Demand for vaccines remains high in Dane County, but it’s slowing down in surrounding areas

MADISON, Wis. — Even though Public Health Madison and Dane County has a couple thousand vaccine slots open this week, they know those appointments will all fill up because the demand in Dane County is still high.

“Previously we had to be really specific about who we were sending those invites to. We are now sending it to everybody on our list,” said Tess Ellens, Vaccine Coordinator at PHMDC.

If you sign up on, even though you won’t see the Alliant Energy Center listed, Public Health Madison and Dane County will email you with an invite to an appointment in just the next few days.
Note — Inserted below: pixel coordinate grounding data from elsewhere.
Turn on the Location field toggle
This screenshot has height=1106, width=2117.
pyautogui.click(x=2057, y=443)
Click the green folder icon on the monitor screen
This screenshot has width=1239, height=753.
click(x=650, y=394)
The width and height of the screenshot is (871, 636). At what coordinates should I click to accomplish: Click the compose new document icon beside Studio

But if you try to sign up at any of SSM Health’s five Madison clinics, you will have to wait until May or maybe even June for your appointment.

“We did not open that many appointment to begin with. We are trying to look at how many doses we’re getting and we open appointments just enough to keep up with the number of doses we’re getting, because the last thing we want to do is over schedule and then you have to reschedule people,” said SSM Health Regional VP of Pharmacy Services Mo Kharbat.
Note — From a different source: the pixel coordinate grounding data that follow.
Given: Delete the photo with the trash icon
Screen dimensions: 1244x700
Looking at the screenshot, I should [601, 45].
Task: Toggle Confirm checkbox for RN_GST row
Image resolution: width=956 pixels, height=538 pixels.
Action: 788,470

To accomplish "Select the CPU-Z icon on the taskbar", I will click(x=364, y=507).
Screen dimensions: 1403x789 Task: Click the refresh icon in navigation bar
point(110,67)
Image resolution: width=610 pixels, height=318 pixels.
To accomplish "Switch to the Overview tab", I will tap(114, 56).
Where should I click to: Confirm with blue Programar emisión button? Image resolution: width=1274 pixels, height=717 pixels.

But he said if you look for an appointment at SSM Health’s Janesville or Baraboo clinics, you’ll have a shorter wait. That’s because the demand for vaccines in those areas isn’t as high as it is in Dane County.
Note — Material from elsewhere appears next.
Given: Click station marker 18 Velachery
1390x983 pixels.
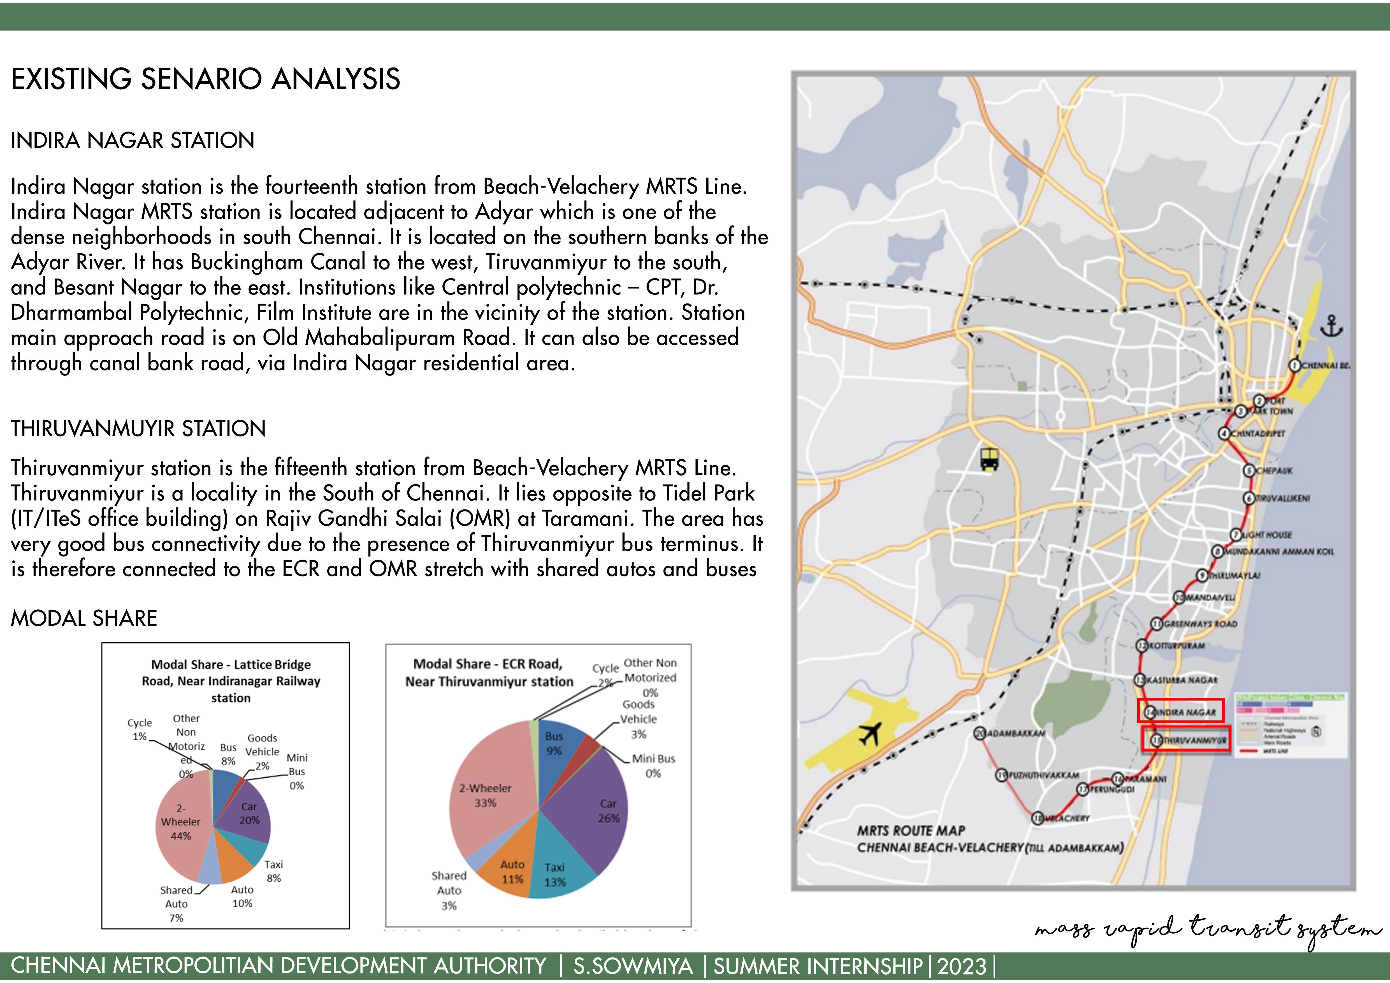Looking at the screenshot, I should click(x=1038, y=818).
“Where we’re seeing vaccination rates stay low and lower than the state’s average are in Rock County, Jefferson County, and Dodge County. So these three counties to the east of here,” said Kharbat.

He said while Sauk and Green counties are doing ok – they aren’t doing as well as Dane County’s vaccination rate. But Kharbat is not sure why the numbers are so different.

“Is it the result of fewer vaccination sites that individuals in these counties don’t know where to go for the vaccine? Or is it because of something else like vaccine hesitancy or not wanting the vaccine to begin with? We don’t know for sure,” said Kharbat.

This has the health system switching up its strategy to do more mobile clinics in those counties with lower vaccination rates.

“If we don’t get there, and vaccination rates remain low in these areas, you would expect these areas to be more vulnerable to the COVID-19 virus,” he said.

Public Health Madison and Dane County is also planning to do more mobile clinics, but focused on where there might be barriers to access in underserved areas of Dane County.